272 Welti (Italien), S. 98.

273 Vgl. unten S. 90.

3.3.3 Biandrata, Giorgio

Eine eminent wichtige Person für den Verlauf der Geschichte des italienischen und später des polnischen Antitrinitarismus ist der Mediziner Giorgio Biandrata274 (1515-ca. 1590).

Biandrata wandte sich 1542, als mehrere Mitglieder seiner Familie aus Italien auswanderten, nach Polen. Dort wurde er der Leibarzt der polnischen Königin Bona, einer Italienerin, der Gemahlin Sigismunds. Die gleiche Stellung hatte er bei der Witwe des Fürsten Zapolya in Siebenbürgen inne. Von 1554-1556 lehrte er, nun berühmt geworden, in Pavia, wurde aber durch die Inquisition zur Flucht gezwungen und siedelte 1556 nach Genf über. Dort verhielt er sich anfänglich ruhig und bekleidete eine hohe Position in der italienischen Gemeinde, war er doch als Arzt geschätzt. Seine ersten Zweifelsfragen richtete er an Celso Martinengo, den Pfarrer der reformierten italienischen Exilgemeinde, über die Gottheit Christi. Martinengo durchschaute die Motivation und die antitrinitarische Stoßrichtung der Fragen und wies Biandrata ab. Nachdem dieser Ende 1556 das Bürgerrecht von Genf erhalten hatte, begann er nun, auf solche Weise abgesichert, seine Fragen direkt an Calvin zu stellen. Calvin antwortete geduldig, obwohl er das intellektuelle Spiel des Italieners durchschaute und diesem auch vorwarf. Zum Bruch kam es aber erst,

"als Biandrata einen völlig undiplomatischen Schritt von ihm verlangte, nämlich die Verurteilung aller von ihm (= Calvin) abweichenden Lehren."275 Biandrata floh zu Gribaldi nach Farges, ging von dort nach Bern, hielt sich aber auch in Zürich und Basel auf;

schließlich wich er im Herbst 1558 nach Polen aus. Dort wurde er zum Vorsteher der kleinpolnischen reformierten Gemeinden ernannt276. 1563 berief ihn Johann Sigismund Zapolya II., der ihn als den Leibarzt seiner Mutter kennengelernt hatte, an seinen Hof.

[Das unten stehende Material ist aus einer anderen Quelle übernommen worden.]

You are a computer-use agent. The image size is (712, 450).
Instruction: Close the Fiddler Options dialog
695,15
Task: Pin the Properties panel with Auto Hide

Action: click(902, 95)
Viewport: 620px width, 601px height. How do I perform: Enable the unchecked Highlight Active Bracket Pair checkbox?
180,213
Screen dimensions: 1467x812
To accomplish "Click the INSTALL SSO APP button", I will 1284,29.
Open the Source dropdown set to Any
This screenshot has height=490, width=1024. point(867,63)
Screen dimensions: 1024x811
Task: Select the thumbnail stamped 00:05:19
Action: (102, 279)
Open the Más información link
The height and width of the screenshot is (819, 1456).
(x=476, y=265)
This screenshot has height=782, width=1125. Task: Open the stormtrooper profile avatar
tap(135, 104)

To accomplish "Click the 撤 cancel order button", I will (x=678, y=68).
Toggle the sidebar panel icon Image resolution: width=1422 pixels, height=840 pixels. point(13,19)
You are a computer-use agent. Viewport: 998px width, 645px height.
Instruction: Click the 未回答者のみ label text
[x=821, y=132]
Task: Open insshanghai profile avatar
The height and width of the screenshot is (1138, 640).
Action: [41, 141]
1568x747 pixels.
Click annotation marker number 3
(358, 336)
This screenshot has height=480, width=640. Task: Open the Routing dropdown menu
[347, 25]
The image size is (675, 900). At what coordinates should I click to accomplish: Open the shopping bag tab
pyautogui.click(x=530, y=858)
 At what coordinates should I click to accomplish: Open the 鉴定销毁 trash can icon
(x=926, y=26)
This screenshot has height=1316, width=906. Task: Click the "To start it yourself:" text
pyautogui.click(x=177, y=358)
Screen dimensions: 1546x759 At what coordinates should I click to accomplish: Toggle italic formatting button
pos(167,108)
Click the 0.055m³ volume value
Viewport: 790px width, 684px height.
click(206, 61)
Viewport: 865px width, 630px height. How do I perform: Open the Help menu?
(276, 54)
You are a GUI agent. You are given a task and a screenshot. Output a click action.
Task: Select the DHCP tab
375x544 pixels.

Unter seinem Einfluss wurde in Siebenbürgen das antitrinitarische Bekenntnis, für kurze Zeit freilich nur, staatlich legitimiert. Neben Fausto Sozzini ist er der wichtigste Italiener der antitrinitarischen Bewegung in Polen.

274 Vgl. dazu auch Williams (Radical Reformation), S. 634f. und 658-661 sowie Cantimori (Häretiker), S.

203-216 und S. 301-311.

275 Welti (Italien), S. 100.

276 Über die Geschichte des Bruches zwischen der reformierten Ecclesia Maior und der antitrinitarischen Ecclesia Minor und Biandratas Rolle dabei vgl. unten S. 88f.